Introduction: This COG Phase 2 study was conducted to assess the efficacy and toxicity of gemcitabine and vinorelbine (GV) in pediatric patients with heavily pre-treated relapsed/refractory Hodgkin disease. Both agents have significant single-agent response rates in this setting, and preclinical data suggest the combination will be at least additive.
Methods: GV was given on days 1 and 8 of each 21d treatment cycle: vinorelbine 25 mg/m2/dose IV push and gemcitabine 1000 mg/m2/dose IV over 100 minutes. Filgrastim 5 mg/kg/dose was started on Day 9 and continued for a minimum of 7 days, until the post-nadir absolute neutrophil count was greater than 1500/μL. Response was evaluated after every two cycles. Patients with measurable responses after two cycles were given the option of going off protocol therapy for stem cell transplantation (SCT). A minimum of two additional cycles was mandated for those with stable disease after two cycles. The statistical analysis of response used a two-stage minimax rule to test the null hypothesis that the response rate is ≤40% with 5% Type I error against an alternative hypothesis of a response rate >65%, with 80% power.

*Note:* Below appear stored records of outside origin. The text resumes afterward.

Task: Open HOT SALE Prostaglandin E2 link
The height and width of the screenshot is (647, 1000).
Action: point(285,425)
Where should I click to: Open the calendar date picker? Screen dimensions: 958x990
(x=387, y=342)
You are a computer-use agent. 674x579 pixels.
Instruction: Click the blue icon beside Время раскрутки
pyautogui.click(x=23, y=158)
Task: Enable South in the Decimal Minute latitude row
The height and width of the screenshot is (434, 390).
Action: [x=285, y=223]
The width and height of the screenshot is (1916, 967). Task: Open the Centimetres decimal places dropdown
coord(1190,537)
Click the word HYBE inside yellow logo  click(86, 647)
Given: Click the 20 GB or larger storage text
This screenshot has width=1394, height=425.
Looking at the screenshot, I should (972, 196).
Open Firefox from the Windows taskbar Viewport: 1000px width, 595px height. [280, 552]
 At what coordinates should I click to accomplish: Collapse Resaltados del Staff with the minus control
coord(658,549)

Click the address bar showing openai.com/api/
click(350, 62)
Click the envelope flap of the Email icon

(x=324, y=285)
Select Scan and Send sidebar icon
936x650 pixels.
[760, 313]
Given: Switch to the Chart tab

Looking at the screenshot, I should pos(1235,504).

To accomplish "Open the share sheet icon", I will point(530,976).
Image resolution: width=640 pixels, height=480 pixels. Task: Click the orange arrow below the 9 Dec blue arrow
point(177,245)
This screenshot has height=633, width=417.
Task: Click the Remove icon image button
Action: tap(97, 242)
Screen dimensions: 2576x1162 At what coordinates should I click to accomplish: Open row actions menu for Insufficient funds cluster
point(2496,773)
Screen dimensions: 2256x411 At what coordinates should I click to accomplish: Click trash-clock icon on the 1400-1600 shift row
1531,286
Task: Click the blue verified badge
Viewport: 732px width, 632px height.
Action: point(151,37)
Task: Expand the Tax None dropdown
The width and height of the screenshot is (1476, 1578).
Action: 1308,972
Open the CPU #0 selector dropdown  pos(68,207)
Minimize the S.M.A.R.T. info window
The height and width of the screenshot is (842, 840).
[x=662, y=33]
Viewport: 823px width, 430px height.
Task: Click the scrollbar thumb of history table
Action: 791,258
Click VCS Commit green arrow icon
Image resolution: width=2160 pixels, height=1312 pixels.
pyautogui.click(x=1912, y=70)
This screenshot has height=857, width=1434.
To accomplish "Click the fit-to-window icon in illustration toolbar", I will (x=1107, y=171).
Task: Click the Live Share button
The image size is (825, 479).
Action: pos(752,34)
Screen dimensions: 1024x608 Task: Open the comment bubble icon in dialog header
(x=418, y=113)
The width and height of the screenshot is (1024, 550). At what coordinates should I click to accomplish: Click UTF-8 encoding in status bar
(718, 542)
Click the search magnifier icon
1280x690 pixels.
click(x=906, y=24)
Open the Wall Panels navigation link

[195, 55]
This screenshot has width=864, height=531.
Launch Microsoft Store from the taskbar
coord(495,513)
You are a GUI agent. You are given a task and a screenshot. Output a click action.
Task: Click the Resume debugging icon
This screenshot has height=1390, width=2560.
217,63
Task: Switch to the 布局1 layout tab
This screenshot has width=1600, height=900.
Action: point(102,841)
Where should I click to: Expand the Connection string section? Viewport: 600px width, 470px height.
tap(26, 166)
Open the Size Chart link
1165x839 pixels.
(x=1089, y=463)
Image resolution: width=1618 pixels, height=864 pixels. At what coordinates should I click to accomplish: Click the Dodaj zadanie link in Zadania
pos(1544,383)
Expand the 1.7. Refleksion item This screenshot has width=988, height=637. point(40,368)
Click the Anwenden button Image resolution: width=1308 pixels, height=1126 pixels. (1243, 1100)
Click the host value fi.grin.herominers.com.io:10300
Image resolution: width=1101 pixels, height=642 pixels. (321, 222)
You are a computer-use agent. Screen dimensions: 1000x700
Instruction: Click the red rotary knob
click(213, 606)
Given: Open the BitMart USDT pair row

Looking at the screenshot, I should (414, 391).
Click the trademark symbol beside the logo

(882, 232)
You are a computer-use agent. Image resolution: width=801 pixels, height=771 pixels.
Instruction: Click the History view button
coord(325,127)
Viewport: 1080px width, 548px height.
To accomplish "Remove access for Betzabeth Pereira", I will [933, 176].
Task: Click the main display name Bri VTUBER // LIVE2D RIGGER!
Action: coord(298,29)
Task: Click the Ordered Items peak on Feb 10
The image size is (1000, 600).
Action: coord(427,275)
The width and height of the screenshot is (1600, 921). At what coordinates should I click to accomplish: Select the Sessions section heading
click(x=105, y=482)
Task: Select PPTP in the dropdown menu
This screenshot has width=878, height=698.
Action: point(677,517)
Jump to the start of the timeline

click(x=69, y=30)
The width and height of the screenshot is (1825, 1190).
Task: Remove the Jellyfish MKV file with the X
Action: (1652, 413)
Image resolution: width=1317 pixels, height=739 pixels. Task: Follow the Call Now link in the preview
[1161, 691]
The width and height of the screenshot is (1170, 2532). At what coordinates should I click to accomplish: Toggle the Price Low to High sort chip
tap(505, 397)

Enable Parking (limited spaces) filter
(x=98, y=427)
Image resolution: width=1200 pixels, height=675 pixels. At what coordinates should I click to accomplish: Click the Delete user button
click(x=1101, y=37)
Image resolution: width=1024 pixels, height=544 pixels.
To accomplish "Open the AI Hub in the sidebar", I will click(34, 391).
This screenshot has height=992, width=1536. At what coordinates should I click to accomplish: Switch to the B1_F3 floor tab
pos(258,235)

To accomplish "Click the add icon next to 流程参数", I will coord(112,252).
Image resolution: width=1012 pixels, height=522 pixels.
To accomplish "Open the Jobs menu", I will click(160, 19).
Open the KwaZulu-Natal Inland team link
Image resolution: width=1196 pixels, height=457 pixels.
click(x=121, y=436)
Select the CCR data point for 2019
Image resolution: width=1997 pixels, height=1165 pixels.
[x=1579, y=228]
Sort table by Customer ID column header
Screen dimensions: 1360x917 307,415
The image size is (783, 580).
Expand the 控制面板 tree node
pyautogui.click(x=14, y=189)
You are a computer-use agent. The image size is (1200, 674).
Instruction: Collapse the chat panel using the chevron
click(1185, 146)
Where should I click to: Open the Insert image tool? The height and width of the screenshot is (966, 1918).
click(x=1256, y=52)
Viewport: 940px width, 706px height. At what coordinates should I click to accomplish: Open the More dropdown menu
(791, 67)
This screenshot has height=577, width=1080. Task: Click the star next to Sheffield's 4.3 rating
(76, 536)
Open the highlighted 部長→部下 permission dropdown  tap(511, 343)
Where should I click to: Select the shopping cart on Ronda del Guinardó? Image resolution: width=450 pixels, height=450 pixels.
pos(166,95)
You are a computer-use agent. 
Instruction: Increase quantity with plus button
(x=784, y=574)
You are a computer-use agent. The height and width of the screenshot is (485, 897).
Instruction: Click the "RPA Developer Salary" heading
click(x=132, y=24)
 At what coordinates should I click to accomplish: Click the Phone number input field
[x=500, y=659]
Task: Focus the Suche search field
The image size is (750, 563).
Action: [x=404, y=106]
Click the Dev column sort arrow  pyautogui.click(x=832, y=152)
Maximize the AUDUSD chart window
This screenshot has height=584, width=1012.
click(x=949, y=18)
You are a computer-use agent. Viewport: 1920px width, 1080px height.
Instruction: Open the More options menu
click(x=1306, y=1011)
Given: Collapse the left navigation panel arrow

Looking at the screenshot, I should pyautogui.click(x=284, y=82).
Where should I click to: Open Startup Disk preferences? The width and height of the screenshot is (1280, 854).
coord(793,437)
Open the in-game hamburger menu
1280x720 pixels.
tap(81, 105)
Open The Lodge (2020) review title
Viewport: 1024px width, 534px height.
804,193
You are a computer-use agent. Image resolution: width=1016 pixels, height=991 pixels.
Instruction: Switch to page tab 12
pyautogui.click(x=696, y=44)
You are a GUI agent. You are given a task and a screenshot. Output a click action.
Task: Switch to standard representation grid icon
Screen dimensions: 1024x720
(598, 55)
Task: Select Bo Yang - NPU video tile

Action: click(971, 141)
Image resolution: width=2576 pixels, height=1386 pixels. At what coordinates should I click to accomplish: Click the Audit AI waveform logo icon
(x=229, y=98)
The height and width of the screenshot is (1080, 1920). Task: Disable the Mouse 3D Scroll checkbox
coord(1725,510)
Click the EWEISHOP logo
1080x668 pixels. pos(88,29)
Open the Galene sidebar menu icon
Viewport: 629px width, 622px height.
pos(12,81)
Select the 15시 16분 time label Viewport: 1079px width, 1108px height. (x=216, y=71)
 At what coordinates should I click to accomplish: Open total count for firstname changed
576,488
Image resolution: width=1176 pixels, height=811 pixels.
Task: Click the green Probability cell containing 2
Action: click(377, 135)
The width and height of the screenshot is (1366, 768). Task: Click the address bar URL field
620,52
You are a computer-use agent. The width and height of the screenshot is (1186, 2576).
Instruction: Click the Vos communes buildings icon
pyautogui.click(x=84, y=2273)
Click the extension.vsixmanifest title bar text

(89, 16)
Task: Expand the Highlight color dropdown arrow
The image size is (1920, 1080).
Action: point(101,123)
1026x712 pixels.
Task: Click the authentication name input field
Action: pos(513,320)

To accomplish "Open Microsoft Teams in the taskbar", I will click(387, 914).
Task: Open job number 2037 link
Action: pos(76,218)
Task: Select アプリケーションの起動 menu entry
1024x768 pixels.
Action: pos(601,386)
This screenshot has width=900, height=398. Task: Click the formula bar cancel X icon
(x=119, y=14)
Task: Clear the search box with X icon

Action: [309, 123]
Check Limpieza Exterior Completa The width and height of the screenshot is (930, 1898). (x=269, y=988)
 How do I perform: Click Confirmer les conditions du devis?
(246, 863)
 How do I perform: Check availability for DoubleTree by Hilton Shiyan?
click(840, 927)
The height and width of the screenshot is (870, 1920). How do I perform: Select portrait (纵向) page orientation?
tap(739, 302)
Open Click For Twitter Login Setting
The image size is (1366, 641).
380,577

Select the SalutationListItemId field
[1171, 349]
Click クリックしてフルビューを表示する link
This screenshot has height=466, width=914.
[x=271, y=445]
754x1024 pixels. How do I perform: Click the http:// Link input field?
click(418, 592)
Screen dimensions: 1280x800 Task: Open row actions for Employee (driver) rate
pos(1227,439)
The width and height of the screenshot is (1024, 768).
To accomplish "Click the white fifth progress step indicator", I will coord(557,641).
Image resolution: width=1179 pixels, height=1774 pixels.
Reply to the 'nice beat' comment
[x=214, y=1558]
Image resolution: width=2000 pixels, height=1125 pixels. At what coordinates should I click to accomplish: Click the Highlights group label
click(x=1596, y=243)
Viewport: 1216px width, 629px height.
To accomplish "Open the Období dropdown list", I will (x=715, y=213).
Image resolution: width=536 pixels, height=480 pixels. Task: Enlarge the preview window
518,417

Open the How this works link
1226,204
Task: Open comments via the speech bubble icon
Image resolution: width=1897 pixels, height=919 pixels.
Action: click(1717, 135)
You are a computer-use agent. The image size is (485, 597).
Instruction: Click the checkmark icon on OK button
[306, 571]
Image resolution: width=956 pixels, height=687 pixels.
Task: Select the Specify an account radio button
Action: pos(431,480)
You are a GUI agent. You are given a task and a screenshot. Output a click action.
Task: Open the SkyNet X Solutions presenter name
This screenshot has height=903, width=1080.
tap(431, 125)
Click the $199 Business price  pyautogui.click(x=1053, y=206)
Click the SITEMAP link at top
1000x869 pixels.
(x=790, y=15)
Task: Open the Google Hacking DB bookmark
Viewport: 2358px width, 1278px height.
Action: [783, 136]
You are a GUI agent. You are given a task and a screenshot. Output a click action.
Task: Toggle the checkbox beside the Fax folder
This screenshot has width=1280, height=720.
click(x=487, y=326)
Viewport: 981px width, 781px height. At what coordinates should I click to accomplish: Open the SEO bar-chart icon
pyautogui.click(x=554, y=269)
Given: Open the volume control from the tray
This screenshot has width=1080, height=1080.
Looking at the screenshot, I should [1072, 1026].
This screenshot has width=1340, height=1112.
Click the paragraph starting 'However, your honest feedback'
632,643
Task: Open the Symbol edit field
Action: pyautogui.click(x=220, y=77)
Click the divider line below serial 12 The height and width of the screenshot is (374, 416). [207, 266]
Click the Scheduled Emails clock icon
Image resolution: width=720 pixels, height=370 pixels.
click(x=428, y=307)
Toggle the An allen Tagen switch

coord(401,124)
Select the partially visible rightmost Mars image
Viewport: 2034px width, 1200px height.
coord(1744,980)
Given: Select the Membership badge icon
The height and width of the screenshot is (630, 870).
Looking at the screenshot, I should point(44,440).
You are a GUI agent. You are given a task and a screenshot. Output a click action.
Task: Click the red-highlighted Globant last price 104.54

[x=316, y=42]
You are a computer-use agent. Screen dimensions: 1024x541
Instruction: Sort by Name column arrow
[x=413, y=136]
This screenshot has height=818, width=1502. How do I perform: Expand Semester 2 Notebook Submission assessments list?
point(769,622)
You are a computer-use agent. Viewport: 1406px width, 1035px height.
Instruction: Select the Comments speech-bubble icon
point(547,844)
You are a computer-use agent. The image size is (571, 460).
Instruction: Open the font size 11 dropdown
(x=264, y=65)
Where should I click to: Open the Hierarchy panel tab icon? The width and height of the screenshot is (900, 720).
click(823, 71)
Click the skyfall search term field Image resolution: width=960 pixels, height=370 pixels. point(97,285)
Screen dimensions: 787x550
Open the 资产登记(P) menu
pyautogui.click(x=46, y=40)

Results: Thirty-one eligible patients with a median age of 17.8 years (range 10.7 – 29) were enrolled. Fourteen were female (45%). All patients had received at least 2 prior chemotherapy regimens and 17 had prior autologous SCT. Toxicity and response data are currently available for 24 patients who completed at least two cycles and 16 who completed four cycles of GV. Among those who completed two cycles, hematologic toxicity was predominant, including grade 3–4 anemia (50%), leukopenia (71%), neutropenia (79%), and thrombocytopenia (83%). Nonhematologic grade 3–4 toxicity included elevated SGPT (38%) or SGOT (21%) and hyperbilirubinemia (4%). No patients developed non-cardiogenic pulmonary edema. There have been three documented infectious complications, including febrile neutropenia, sinusitis, and a urinary tract infection. One patient, with a history of prior mediastinal irradiation, developed pericardial and pleural effusions following cycles 4 and 5 of GV, consistent with gemcitabine-induced radiation recall. There were no toxic deaths. Response data are available for 24 patients of whom 18 (75%) have had measurable responses: 5 CRs, 10 VGPRs, and 3 PRs. All radiographic evaluations of treatment response are undergoing centralized review and full response data for all enrolled patients will be available for presentation.
Conclusion: GV is an effective and well-tolerated re-induction regimen for children with relapsed or refractory Hodgkin disease.
Disclosure: No relevant conflicts of interest to declare.